Sonos Play 5 gen 1 has a glossy finish in its glossy white case design, which makes it stand out from the rest of the black models. This item has a very nice look to its appearance. While Sonos play 5 gen 2 only has a matte finish on the front with metallic accents.
It gives it more of an industrial look and feels with the industrial design style they are going for with this product line.
Sonos Play 5 gen 1 is 4.8 x 14.4 x 8.5”, and the Sonos Play 5 gen 2 is 14.3 x 8 x 6”. You can see that gen 2 is a bit taller. This item might have a bit of a hard time placing the speaker on certain surfaces. The Sonos Play 5 Gen 2 is larger than the Play 5 Gen 1.
If you’re a fan of room-filling sound, this may be worth looking into. The other big difference between these two products is the fact that the Play 5 Gen 2 has twice as many drivers as the Gen 1. While this increases clarity and quality, it also increases cost.
Other Related Sonos Products Review
- Sonos Play 5 Gen 1 Vs Gen 2
- Sonos arc vs Bose 700
- Sonos Play5 vs. Bose SoundTouch 30
- Sonos Play:1 Review
- Sonos Sub Gen 2 vs Gen 3
- Sonos one Gen 1 vs. Gen 2
Sonos Play 5 Gen 1 Vs Gen 2: Common Similarities
- Sonos Play 5 Gen 1 and Gen 2 are the Sonos play 5 latest generations. They also have pretty good connectivity options.
- The sound quality of both products is also very excellent. Sonos Play 5 Gen 1 and Gen 2 have a sleek modern design that looks amazing.
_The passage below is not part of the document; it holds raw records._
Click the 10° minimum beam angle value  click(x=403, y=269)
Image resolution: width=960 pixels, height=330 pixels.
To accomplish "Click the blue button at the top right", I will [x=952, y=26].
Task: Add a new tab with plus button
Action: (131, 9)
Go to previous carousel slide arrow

- The price of Sonos Play 5 gen 1 or gen 2 is quite low compared to all other products available in the market. It makes these speakers most preferred among all the products available in the market.
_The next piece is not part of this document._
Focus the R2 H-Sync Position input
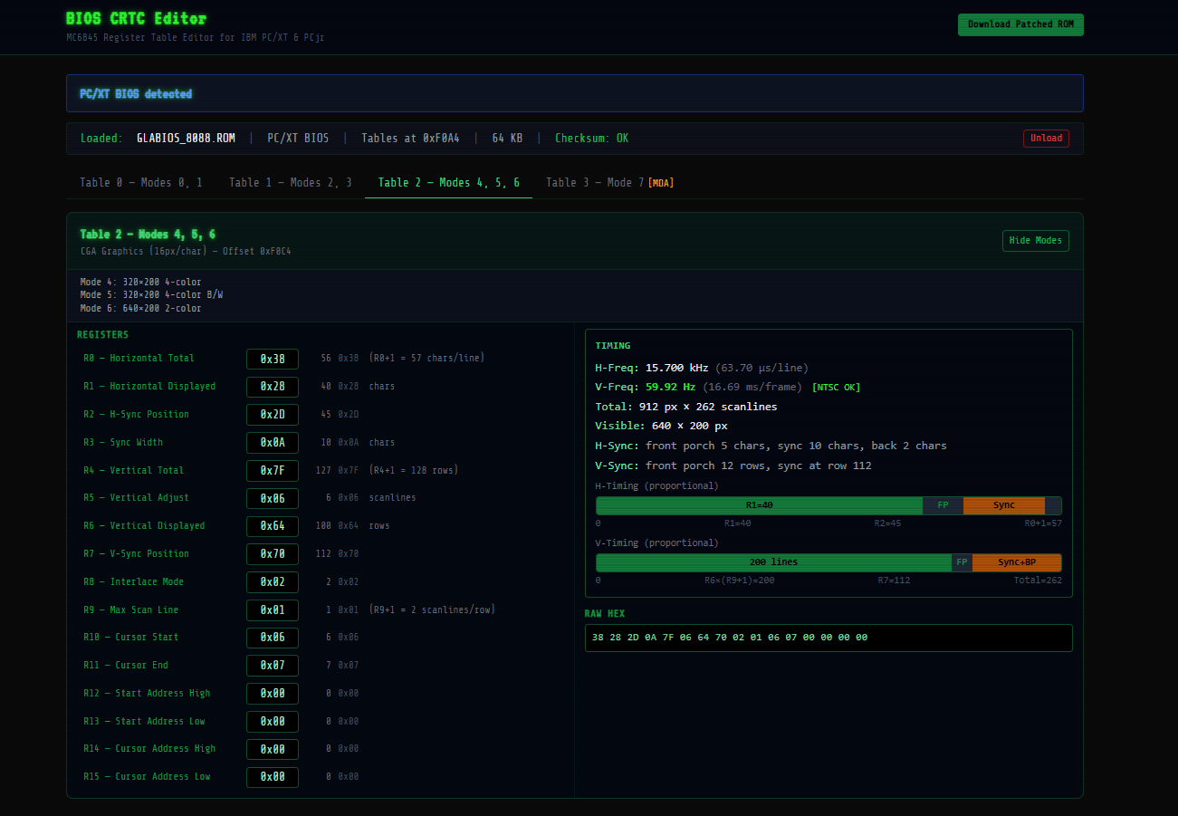tap(273, 415)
Sonos Play 5 Gen 1 Vs Gen 2 – Which One Should I Buy?
These models are well designed, offer a great sound experience, and have good build quality. The differences between these two speakers make them so good for you to choose. If you are looking for something that has a better sound stage and clearer definition of the audio tracks, then I’d highly recommend the Play 5 Gen 2.
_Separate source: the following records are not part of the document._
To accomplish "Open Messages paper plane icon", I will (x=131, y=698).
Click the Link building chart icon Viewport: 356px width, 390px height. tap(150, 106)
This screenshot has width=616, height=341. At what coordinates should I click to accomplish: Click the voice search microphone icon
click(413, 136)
On the other hand, if you are looking for something with a lot of basses, then the Play 5 Gen 1 is probably the best choice. Both of these speakers are great speakers, but I believe that the Sonos Play 5 Gen 2 is worth it, especially when it comes to quality and features versus cost.
If I sum up Sonos Play 5 gen 1 vs gen 2, both models are very good and offer something unique. In case you’re interested in getting one of the two, the best one depends on the type of music you listen to and your personal preferences.
In short, if you’re looking for a good speaker to fill a room with top-quality sound, I recommend getting the Sonos Play 5 Gen 1. On the other hand, if you plan to use something that can easily pair with other speakers to create a multi-room sound experience, I’d suggest getting the Sono Play 5 Gen 2.
Now, the ball is on your pitch!
Graduated with a Bachelor of Audio Engineering and Sound Production. He has worked with a number of studios as a Recording Engineer, with over 10 years of servicing experience in both re-recording mixing and sound editing.